Stored data:
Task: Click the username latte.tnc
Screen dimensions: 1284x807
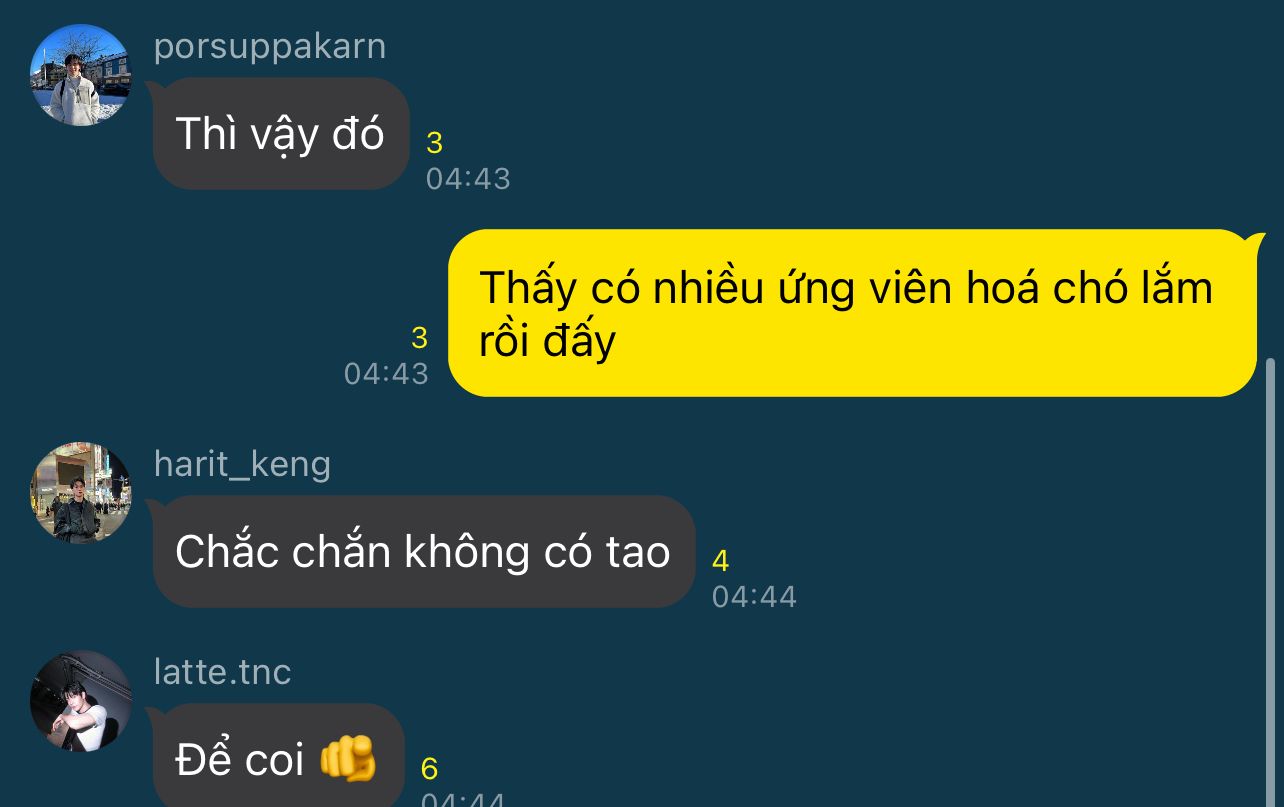Action: [222, 672]
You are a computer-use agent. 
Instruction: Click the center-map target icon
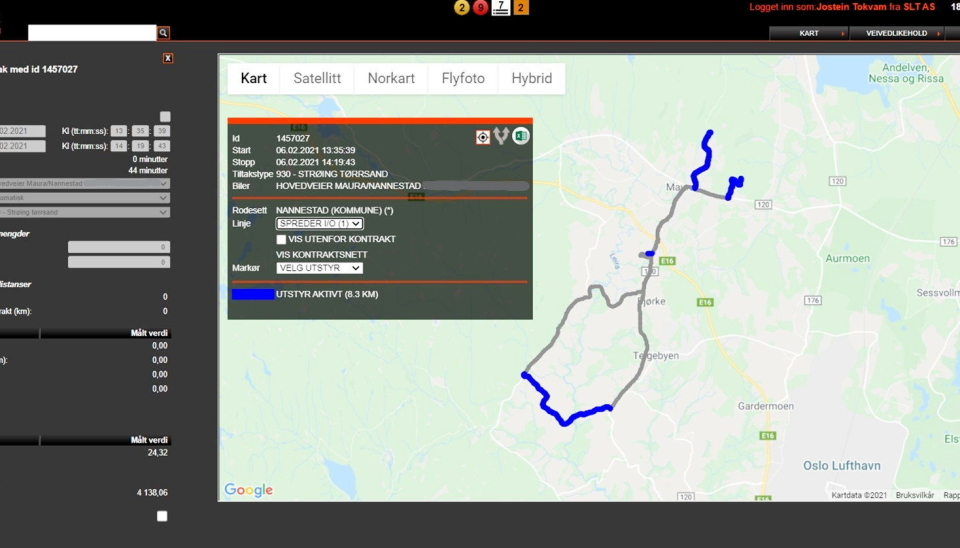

__Prompt__
Pictures aside, every entry above must be repeated exactly.

__Expected answer__
Task: Click the username latte.tnc
Screen dimensions: 1284x807
Action: [222, 672]
You are a computer-use agent. 
Instruction: Click the center-map target icon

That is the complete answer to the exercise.